The enteric nervous system (ENS) is a network of neurons and glia that lies within the gut wall. It is responsible for the normal regulation of gut motility and secretory activities. Hirschsprung disease (HD) is a congenital defect of the ENS characterized by an absence of ganglia in the distal colon. Intestinal neuronal dysplasia (IND) is a condition that clinically resembles HD, characterized by hyperganglionosis and giant and ectopic ganglia, resulting in intestinal dysmotility. Intestinal ganglioneuromatosis is characterized by hyperplasia and hypertrophy of enteric neuronal cells and causes chronic intestinal pseudoobstruction. Phosphatase and tensin homolog deleted on chromosome 10 (Pten) is a phosphatase that is critical for controlling cell growth, proliferation, and cell death. A recent study of Pten knockout mice showed evidence of ganglioneuromatosis in the ENS, suggesting a role for this protein in ENS development. Patients with ganglioneuromatosis have also been shown to have a decreased level of Pten expression in the colon. The aim of this study was to investigate Pten expression in the ENS of HD and patients with IND compared with healthy controls.
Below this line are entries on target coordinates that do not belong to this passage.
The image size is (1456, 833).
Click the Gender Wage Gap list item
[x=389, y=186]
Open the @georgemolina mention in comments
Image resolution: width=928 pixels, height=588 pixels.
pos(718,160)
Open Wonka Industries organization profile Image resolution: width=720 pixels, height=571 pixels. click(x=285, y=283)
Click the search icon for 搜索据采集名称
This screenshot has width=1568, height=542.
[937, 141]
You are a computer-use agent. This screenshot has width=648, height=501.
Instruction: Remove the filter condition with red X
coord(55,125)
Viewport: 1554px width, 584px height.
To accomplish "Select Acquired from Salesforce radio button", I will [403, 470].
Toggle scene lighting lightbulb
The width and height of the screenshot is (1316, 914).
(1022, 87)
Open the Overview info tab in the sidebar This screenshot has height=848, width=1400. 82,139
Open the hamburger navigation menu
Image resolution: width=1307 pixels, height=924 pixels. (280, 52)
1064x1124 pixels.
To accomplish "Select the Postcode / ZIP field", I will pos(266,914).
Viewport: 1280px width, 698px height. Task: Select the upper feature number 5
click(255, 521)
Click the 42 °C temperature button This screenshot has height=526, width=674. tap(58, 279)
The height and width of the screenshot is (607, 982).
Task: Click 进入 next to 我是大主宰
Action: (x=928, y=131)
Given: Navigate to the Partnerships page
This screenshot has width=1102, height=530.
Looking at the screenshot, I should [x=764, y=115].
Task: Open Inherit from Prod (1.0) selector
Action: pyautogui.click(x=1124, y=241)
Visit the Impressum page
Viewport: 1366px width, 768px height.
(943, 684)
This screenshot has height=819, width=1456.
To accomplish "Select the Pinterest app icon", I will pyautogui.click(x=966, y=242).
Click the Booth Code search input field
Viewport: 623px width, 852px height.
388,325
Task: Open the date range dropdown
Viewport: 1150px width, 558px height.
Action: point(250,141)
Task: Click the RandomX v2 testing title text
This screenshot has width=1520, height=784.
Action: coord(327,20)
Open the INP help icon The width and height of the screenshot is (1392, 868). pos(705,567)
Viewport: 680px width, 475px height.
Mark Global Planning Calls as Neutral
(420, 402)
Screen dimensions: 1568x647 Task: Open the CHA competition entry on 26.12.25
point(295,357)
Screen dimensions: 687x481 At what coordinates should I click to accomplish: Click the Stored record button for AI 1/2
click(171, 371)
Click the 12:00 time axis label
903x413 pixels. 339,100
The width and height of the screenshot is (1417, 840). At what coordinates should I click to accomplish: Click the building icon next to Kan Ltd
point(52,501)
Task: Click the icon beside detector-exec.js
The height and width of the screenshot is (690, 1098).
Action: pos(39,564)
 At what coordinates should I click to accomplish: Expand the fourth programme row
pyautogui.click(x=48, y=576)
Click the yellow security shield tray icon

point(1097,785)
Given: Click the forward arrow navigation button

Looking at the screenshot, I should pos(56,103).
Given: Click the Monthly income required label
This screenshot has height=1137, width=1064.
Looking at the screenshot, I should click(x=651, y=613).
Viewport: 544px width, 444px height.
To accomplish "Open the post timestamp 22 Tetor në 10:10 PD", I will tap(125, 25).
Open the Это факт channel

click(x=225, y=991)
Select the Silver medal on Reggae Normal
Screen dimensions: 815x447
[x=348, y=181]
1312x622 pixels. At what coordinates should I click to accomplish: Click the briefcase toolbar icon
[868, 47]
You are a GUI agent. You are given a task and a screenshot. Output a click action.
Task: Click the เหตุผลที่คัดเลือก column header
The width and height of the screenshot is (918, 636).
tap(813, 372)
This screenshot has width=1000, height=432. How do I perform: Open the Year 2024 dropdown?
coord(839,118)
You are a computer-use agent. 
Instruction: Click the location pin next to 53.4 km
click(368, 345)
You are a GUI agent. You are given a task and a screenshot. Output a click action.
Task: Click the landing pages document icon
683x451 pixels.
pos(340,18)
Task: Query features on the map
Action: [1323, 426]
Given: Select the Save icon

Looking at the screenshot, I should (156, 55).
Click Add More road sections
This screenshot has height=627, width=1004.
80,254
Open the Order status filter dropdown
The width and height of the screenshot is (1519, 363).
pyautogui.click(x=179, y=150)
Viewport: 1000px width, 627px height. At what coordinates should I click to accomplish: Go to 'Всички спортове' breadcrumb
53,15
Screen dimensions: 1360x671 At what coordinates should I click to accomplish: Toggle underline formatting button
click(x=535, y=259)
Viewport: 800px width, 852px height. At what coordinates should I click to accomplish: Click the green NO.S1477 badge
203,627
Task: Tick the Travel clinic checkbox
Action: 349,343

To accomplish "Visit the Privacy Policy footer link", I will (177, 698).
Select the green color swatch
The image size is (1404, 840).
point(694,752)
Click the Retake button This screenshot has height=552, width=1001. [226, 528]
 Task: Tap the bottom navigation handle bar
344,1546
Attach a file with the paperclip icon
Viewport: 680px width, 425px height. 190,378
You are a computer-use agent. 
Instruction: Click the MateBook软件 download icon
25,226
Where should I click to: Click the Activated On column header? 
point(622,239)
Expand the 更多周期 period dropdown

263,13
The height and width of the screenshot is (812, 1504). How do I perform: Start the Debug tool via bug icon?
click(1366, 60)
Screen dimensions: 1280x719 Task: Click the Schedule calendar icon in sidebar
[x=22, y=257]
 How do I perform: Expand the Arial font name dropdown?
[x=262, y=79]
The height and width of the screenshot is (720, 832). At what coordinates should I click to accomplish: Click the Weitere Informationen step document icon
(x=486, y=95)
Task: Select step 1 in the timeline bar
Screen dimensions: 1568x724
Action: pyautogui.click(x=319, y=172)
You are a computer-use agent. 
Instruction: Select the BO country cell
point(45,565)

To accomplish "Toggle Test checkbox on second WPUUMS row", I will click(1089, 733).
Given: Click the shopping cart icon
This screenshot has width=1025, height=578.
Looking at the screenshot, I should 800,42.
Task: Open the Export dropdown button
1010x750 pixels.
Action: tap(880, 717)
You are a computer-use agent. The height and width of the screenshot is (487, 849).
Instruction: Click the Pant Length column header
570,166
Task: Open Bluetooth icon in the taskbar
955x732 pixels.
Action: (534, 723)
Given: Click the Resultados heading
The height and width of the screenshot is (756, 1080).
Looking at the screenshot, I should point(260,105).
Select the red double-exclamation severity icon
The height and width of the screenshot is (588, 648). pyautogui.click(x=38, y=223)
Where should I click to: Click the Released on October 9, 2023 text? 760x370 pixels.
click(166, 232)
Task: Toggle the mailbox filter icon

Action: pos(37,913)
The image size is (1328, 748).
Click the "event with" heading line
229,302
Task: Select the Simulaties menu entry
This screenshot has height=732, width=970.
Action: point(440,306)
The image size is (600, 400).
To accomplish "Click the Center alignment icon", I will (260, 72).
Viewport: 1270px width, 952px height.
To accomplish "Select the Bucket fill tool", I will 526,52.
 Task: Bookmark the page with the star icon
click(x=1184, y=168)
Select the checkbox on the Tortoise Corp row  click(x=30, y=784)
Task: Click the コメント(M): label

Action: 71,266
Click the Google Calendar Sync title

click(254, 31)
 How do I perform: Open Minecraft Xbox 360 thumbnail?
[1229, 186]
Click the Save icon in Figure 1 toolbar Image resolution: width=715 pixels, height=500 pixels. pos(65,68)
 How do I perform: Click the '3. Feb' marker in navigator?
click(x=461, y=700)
Resected tissue from 10 patients with HD and 10 patients with IND type B was fixed and embedded in paraffin wax. Normal control colon tissue was obtained from 10 patients who underwent a colostomy closure for imperforate anus. Sections were cut, and immunohistochemistry was carried out using a Pten antibody. Results were analyzed by light microscopy. Staining showed that Pten was strongly expressed in ganglia of both the submucosal and myenteric plexus of normal and HD specimens from the ganglionic colon. Pten expression was significantly reduced in the giant ganglia in patients with IND in both the myenteric and submucosal plexuses compared with the healthy controls. Specimens from the aganglionic region of HD did not show Pten expression. This is the first study demonstrating a marked reduction of Pten expression in the myenteric and submucous plexuses of patients with IND. Neuronal Pten deficiency in IND may disrupt the chemical pathway associated with the proliferation and development of neuronal cells forming mature ganglia and thus cause motility dysfunction.